Bayramı hafta sonu ile birleştirenler ve güneye inenler belki yazdan kalma sıcak günlerin tadını çıkararak tatil imkânı yakalamış olsa bile özellikle Marmara bölgesinde son günler yağışlı ve soğuk geçti. Yolda dikkatimi çeken en önemli olaylardan birisi de -yine- birçok arabanın camlarının buğulu olmasıydı. Bu konuyu ne zaman çözecekler bilemiyorum ama kazaların en büyük sebeplerinden bir tanesinin bu olduğunu tahmin edebiliyorum. Görüş mesafesini büyük ölçüde engelliyor. Sürücüler sağını solunu görmeden hatalı şerit değiştiriyorlar. Bazılarına yakıştırma yapacağım ama büyükbaş hayvanlara haksızlık olur…

***

Otomobil markaları her ne kadar kendi aralarında en iyiyi yapacağız diye yarış halinde olsalar bile atalarımızın bir sözü vardır; at sahibine göre kişner.

Yıllardır İzmit-İstanbul arasında gidip gelirim. Dilovası bölgesi, usta-acemi şoför ayrımını en iyi yapabileceğiniz yerdir.

Dilovası’ndan Gebze’ye doğru tırmanıyoruz. Önümde 110 beygir gücünde Citroen C4 var. Ben 65 beygir Renault Clio ile ondan yol istiyorum. Adamcağız hiçbir şeyin farkında değil. Rampa boyunca arkasında en az 20 araç kuyruk olduk. Hızımız 50 km/h’ye düştü ama adamcağız bana mısın demedi.

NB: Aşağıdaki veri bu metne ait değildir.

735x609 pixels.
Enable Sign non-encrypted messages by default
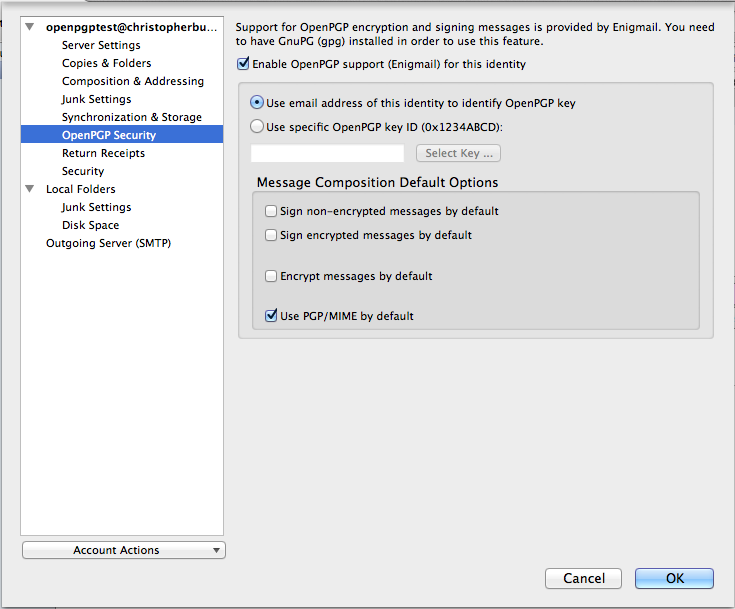point(271,211)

İnsanın “ya sağ şeride geçip yolu aç ya da reklam filminde dedikleri gibi; hakkını ver arabanın, biraz bas.” diyesi geliyor.

Tabi ki de kurallar çerçevesinde…

***

Son üç yıldır kurbanı aynı yerde kestiriyoruz ve her yıl bir öncekinden daha kalabalık oluyor. Bu yıl da yine çok kalabalıktı. Çoluklu çocuklu gelenler de vardı. Bir hayvanın ortalama 4 hisse olduğunu düşünürseniz ve yine bir hisse için ortalama 3 kişinin geldiğini hesaplarsanız sonuç ortaya çıkar. İyi matematikçiler bir bilgi eksikliği var diyecek, hemen bekletmeden bilgiyi verelim. 170 büyükbaş hayvan kesildi. Küçükbaşların sayısını bilemiyorum.

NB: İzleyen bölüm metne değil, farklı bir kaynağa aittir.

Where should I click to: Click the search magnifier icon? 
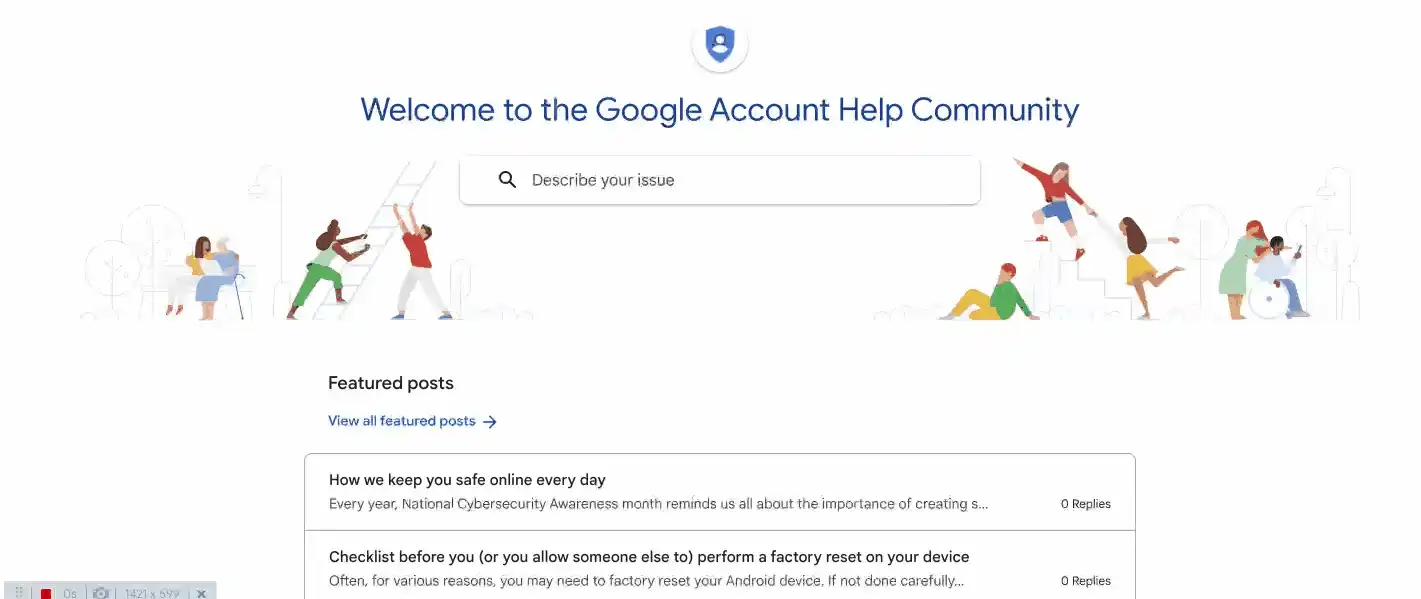click(x=507, y=179)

Hesaplayabildiniz mi? Tabi ki de hesaplamışsınızdır. Bir de okul yıllarında dersiniz ki bu matematik benim hayatımın neresinde işime yarayacak? Bakın ve görün; nasıl da işe yaradı :)

***

Kurban kesim alanı -mahşer günü gibi- hınca hınç doluydu. Çalışanlar ve ziyaretçiler birbirine karışmıştı. Çocuklar babalarının ellerinden tutmuş binlerce soru soruyorlardı;

–          Baba, bizimkisi hangisi?

–          İşte şu, 36 numara, boynuzları iri olan.

–          Çok güzelmiş.

–          Nasıl da belli ediyor değil mi kendisini, o kadar hayvanın içinde?

–          Evet.

–          Ben beğendim bunu…

No comments :)

***

Saat 10:30 gibi bizim kurban kesildi. Oradan ayrılmamız 13:30’u buldu. Açıkçası beklemekten yorulduk. Sonrasında bu konu üzerinde bayağı sohbet etme şansımız oldu. Bana göre müşteri sayısı hızla artan işletme çalışma alanı ve teçhizat yönünden de zayıf kalmıştı.

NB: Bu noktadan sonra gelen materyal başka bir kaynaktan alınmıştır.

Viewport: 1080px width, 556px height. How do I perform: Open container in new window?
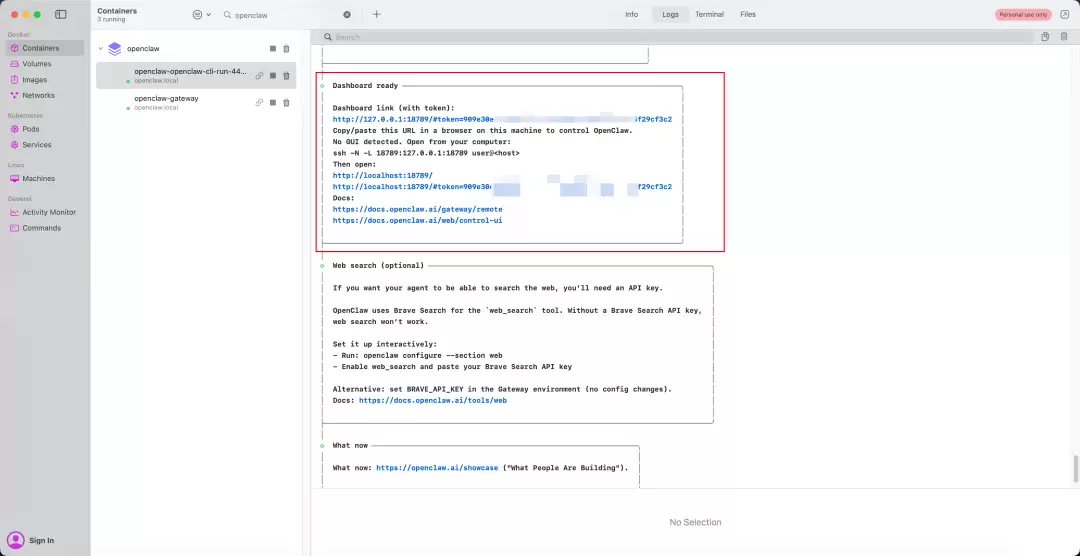1063,15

Kesilen hayvan sayısı her geçen yıl artmakla birlikte hayvanların yerden kalkması, ayrılması ve parçalanması iki hat üzerinden devam etmekteydi. Bu iki hat ilk yıllarda olduğu gibi 50–100 adet kurban için yeterli ola bile artık artan talebi karşılayacak boyutta değil. Büyümenin ötesinde kapasitelerini aşmış durumdalar. Önümüzdeki yıl en az iki hat daha açmaları gerekiyor. Yoksa müşterilerini memnun etmeleri mümkün görünmüyor.

***

Ben aynı senaryoyu bundan yıllar önce yine başka bir işletmede daha gözlemledim. Evimize yakın bir bölgede iyi niyetli bir kasap ailesinden 3 kardeş bu işe girişmişlerdi. İlk üç yıl işler çok iyi gitmiş, müşteri sayısı hızla artmıştı. Memnun kalan herkes ertesi yıl yanında birini daha getiriyordu. Sonrasında teçhizatını daha teknolojik hale getirerek bir hamle yapmış olsalar bile alan yetersizliği yüzünden bocalamaya başladılar. Biz iki yıl dayandık ama uzun beklemeler bizi bıktırdığı için değişikliğe gittik. Sonradan duydum ve öğrendim ki birçok müşterisi bizim gibi düşünmüş ve ayrılmış. Onlar da artık daha az hayvan kesiyorlarmış.

***

Türkiye’de küçük ve orta ölçekli şirketlerin büyüme hamleleri içerisinde unuttukları bir nokta var; önemli olan tüm müşterilere ulaşmak değil, önemli olan tüm müşterilere aynı zamanda ve aynı şartlarla ulaşmaktır.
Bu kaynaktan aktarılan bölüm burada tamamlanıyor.